Admirals Hawkes, Steele, and Takei hold back the assault and soon take the war to Mantis territory. They discover from Warlord Ker'Tak that Malkor, nestled deep in the heart of Mantis space, is building a massive superweapon that is powerful enough to render an entire planet uninhabitable. Once completed, Malkor will go on a rampage with this new weapon and the bulk of the Mantis fleet, launching an unstoppable onslaught against the Rebel Mantis, Terrans, and Celareons.

Thus the race begins to get to Malkor's building site before he can launch this devastating weapon. After a series of furious battles, the combined Rebel/Terran/Celareon fleet manages to break through the Mantis defenses, destroying Malkor's superweapon and Malkor along with it. The cost, however, has been high. Earth herself has been attacked, thousands of Terran warships and several colonies have been destroyed, and mankind's casualties alone rack up in the billions. Ver'Lak still lives, along with two more Warlords Mordalla and Thripid. Celareons themselves have disappeared shortly after victory, erasing all trace of their existence from Terran computers and networks, but the Terrans still left alive haven't forgotten about the Celareon's existence.

==Development==
Work on Conquest began shortly after the founding of Digital Anvil, with the intent that it be Digital Anvil's debut game. The project was initially headed by Erin Roberts, and Eric Peterson took over while at Digital Anvil, and then at Fever Pitch Studios.

== Reception ==

Conquest: Frontier Wars received "generally favorable reviews" according to the review aggregation website Metacritic. The game won the awards such as IGN Editor's Choice and RTS of the Year.

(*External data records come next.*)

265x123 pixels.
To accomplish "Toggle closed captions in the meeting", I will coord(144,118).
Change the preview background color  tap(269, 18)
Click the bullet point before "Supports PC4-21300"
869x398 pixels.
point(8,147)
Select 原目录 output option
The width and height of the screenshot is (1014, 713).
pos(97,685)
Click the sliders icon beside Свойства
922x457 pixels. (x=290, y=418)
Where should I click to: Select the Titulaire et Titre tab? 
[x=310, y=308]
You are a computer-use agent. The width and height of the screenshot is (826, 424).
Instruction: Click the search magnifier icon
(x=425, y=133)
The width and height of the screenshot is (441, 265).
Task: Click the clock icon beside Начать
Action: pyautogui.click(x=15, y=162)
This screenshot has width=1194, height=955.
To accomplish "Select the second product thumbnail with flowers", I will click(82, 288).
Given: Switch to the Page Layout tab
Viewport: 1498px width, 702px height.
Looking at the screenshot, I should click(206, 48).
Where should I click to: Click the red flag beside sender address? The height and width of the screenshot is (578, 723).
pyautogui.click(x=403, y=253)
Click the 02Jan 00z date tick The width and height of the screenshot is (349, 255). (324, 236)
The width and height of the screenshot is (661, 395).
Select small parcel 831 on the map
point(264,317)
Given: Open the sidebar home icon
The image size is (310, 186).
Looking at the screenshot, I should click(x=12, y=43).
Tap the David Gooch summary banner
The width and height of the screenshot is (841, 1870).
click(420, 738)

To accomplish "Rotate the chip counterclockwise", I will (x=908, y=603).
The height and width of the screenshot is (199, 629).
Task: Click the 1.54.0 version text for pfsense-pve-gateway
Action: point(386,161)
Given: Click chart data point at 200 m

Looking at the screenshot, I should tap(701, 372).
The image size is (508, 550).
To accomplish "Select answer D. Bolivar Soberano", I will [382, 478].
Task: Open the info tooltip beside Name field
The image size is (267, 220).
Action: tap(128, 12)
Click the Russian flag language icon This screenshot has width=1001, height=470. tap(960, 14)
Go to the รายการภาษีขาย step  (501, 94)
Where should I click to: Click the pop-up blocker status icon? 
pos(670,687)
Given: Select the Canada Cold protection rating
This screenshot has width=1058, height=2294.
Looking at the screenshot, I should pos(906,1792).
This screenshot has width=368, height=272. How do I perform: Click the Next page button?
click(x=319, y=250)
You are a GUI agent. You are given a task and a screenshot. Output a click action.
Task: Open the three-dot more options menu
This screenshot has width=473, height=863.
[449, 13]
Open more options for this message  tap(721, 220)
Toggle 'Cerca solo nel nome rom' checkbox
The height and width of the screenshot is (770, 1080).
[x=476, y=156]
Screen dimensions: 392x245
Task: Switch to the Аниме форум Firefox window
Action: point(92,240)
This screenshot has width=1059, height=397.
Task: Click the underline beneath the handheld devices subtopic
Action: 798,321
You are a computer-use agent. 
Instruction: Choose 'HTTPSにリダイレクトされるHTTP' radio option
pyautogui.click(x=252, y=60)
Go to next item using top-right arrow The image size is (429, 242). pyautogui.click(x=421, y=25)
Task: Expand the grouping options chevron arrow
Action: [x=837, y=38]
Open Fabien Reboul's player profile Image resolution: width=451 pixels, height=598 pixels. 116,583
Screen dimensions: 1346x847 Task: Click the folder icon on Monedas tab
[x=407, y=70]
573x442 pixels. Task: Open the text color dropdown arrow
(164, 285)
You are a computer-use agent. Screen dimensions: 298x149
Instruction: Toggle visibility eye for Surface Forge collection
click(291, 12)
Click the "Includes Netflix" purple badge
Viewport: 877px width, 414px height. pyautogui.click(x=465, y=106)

The game sold around 300,000 copies.

Aggregate score
| Aggregator | Score |
|---|---|
| Metacritic | 80/100 |

Review scores
| Publication | Score |
|---|---|
| AllGame | 3.5/5 |
| Computer Gaming World | 4/5 |
| Eurogamer | 7/10 |
| GameRevolution | B |
| GameSpot | 8.2/10 |
| GameSpy | 70% |
| IGN | 8.8/10 |
| PC Gamer (US) | 76% |
| PC PowerPlay | 85% |
| PC Zone | 82% |
| The Cincinnati Enquirer | 4/5 |

== Canceled sequel ==
Conquest 2: Vyrium Uprising was announced in 2004 as successor to Conquest: Frontier Wars. The developer Warthog Texas (originally known as Fever Pitch Studios) was bought by Tiger Telematics and made to work on games for the ill-fated Gizmondo hand-held game console. The fate of Conquest 2 was unclear after Tiger's subsequent bankruptcy.

In May 2012, the original developers resurfaced to form a Kickstarter campaign. Their aim was to crowdsource the development of the game, which they claimed was about 50% complete. The Kickstarter startup was cancelled on May 30, 2012.